* **Task**: An exact copy of the listing is required, with its pictures removed.

* **Data to process**:
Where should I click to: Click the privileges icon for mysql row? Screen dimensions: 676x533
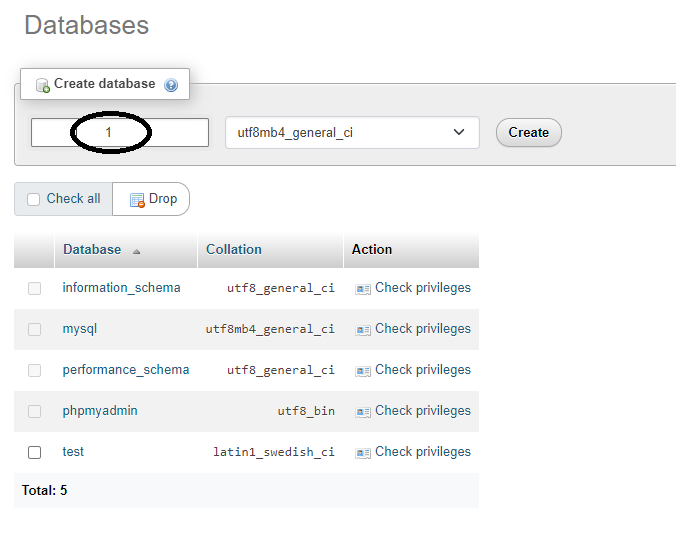[x=363, y=330]
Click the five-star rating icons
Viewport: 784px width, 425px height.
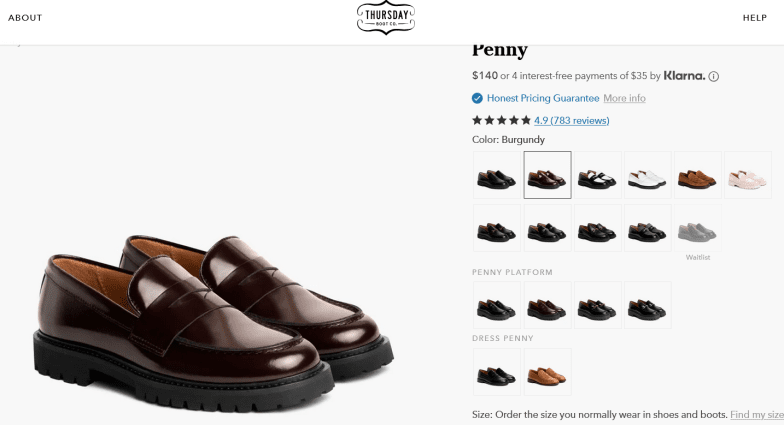pyautogui.click(x=501, y=120)
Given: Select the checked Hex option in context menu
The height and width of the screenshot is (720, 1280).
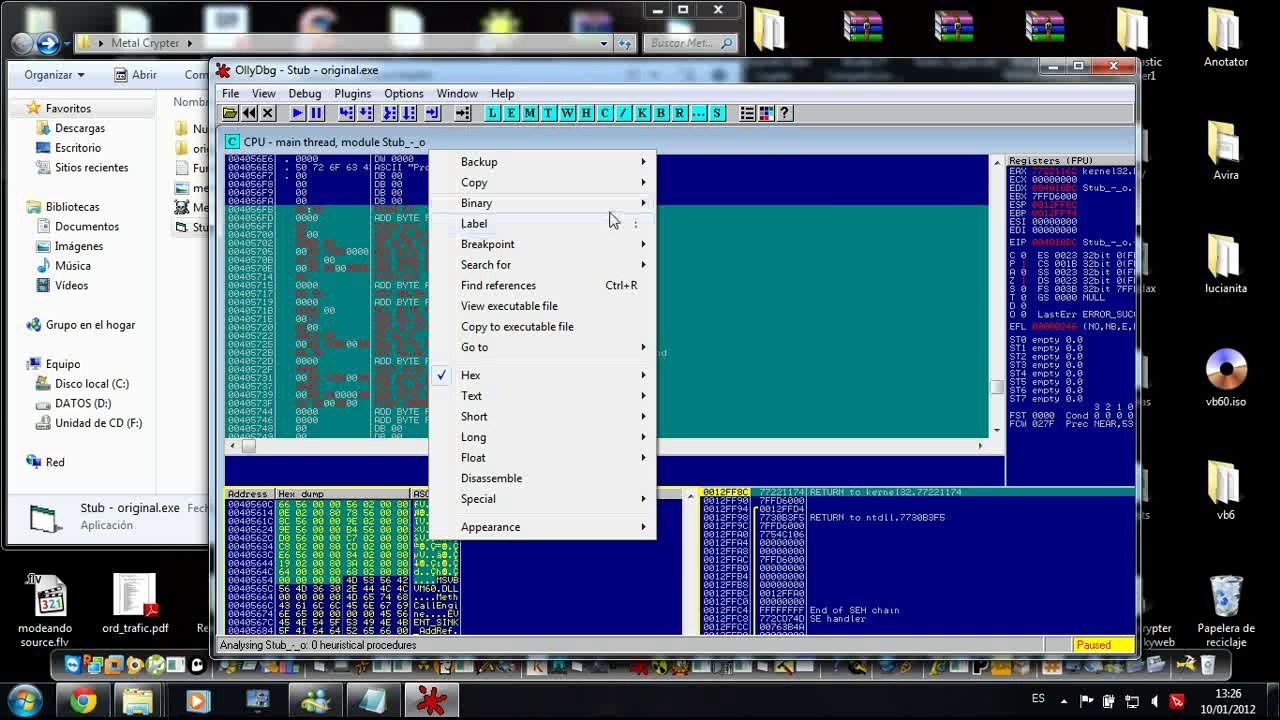Looking at the screenshot, I should coord(471,375).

* **Response**:
Where should I click to: Click the privileges icon for mysql row? Screen dimensions: 676x533
[x=363, y=330]
Click the five-star rating icons
Viewport: 784px width, 425px height.
pyautogui.click(x=501, y=120)
Given: Select the checked Hex option in context menu
The height and width of the screenshot is (720, 1280).
Looking at the screenshot, I should coord(471,375).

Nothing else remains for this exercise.